How to list a 2 million files directory in java without having an "out of memory" exception

I have to deal with a directory of about 2 million xml's to be processed.

I've already solved the processing distributing the work between machines and threads using queues and everything goes right.

But now the big problem is the bottleneck of reading the directory with the 2 million files in order to fill the queues incrementally.

I've tried using the

File.listFiles()
method, but it gives me a java
out of memory: heap space
exception. Any ideas?

Answer

First of all, do you have any possibility to use Java 7? There you have a FileVisitor and the Files.walkFileTree, which should probably work within your memory constraints.

Otherwise, the only way I can think of is to use File.listFiles(FileFilter filter) with a filter that always returns false (ensuring that the full array of files is never kept in memory), but that catches the files to be processed along the way, and perhaps puts them in a producer/consumer queue or writes the file-names to disk for later traversal.

Alternatively, if you control the names of the files, or if they are named in some nice way, you could process the files in chunks using a filter that accepts filenames on the form file0000000-filefile0001000 then file0001000-filefile0002000 and so on.

If the names are not named in a nice way like this, you could try filtering them based on the hash-code of the file-name, which is supposed to be fairly evenly distributed over the set of integers.


Update: Sigh.

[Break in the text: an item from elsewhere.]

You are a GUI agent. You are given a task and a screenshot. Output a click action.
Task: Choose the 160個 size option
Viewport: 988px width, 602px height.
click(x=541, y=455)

Probably won't work. Just had a look at the listFiles implementation:

public File[] listFiles(FilenameFilter filter) {
    String ss[] = list();
    if (ss == null) return null;
    ArrayList v = new ArrayList();
    for (int i = 0 ; i < ss.length ; i++) {
        if ((filter == null) || filter.accept(this, ss[i])) {
            v.add(new File(ss[i], this));
        }
    }
    return (File[])(v.toArray(new File[v.size()]));
}

so it will probably fail at the first line anyway... Sort of disappointing. I believe your best option is to put the files in different directories.

Btw, could you give an example of a file name? Are they "guessable"? Like

for (int i = 0; i < 100000; i++)
    tryToOpen(String.format("file%05d", i))